Specify an address to a NRM DNS server at run time.
Basically, the file /etc/resolv.conf is copied in to the docker container
when started, and if the settings there doesn't work, your container can't
access internet (DNS lookups will fail).
On Ubuntu 18.04, the /etc/resolv.conf file is generated by systemd-resolved
and will default to a "local DNS cache" 127.0.0.53, which will not work
inside a container. Docker then changes the default DNS addresses to Googles
DNS servers (8.8.8.8), which access appear to be blocked by the NRM firewall.
One workaround is to specify an IP to a NRM DNS server when running docker. For example:
$ docker run --dns 172.16.0.5 -it debian:sid /bin/bash
The DNS address(es) currently in use can be found by running, e.g.,
systemd-resolve --status, or nmcli device show eth0 | grep IP4.DNS (you might have to change eth0 to the name of your active
network device -- which can be found by, e.g., nmcli dev status.)

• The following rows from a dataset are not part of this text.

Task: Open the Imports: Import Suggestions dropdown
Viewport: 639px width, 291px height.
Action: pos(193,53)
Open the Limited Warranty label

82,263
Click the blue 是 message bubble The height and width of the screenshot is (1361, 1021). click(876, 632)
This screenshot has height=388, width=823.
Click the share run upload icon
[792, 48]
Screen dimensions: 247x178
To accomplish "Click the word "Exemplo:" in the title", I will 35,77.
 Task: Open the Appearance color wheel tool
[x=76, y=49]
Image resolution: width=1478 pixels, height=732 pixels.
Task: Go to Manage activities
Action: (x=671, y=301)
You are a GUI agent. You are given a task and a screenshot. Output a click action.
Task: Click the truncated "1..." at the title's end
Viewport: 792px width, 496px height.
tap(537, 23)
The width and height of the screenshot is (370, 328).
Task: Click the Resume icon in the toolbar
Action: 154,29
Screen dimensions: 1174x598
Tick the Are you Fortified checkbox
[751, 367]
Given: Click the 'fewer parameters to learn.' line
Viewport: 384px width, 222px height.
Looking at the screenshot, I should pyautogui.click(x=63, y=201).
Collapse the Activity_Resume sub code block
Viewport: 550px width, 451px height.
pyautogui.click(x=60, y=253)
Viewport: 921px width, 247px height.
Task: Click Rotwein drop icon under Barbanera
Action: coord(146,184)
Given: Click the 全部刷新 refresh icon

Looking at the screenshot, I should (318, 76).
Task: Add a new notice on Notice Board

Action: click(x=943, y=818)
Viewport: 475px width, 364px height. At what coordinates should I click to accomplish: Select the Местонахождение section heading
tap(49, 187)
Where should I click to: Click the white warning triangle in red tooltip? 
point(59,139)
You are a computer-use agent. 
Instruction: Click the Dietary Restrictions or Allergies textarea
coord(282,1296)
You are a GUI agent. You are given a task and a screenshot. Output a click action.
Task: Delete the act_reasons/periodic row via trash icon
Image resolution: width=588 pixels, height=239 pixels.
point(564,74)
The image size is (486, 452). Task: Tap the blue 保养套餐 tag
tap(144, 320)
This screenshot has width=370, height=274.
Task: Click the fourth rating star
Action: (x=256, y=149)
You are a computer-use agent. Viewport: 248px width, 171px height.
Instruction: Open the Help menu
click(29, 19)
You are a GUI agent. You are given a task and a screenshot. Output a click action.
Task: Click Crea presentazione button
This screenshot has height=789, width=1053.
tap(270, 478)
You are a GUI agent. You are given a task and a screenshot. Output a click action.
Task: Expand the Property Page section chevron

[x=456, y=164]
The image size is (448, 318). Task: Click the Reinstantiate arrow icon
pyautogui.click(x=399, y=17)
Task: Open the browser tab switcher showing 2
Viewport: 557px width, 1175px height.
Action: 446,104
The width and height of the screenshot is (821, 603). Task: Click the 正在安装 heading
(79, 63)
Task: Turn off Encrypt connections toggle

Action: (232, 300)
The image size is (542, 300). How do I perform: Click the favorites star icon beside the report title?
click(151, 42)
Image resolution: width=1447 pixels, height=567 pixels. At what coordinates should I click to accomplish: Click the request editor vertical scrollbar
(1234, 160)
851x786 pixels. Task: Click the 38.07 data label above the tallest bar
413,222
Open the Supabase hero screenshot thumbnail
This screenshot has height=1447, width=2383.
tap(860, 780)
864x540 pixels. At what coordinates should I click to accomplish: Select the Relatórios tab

There are potentially other ways of making sure docker sees the NRM DNS addresses (see https://stackoverflow.com/questions/20430371/my-docker-container-has-no-internet), but I haven't settled with a long-term, stable, solution.
For detailed information on this issue, see the Docker documentation on https://docs.docker.com/v17.09/engine/installation/linux/linux-postinstall/#ip-forwarding-problems
Description on a working solution is most welcome.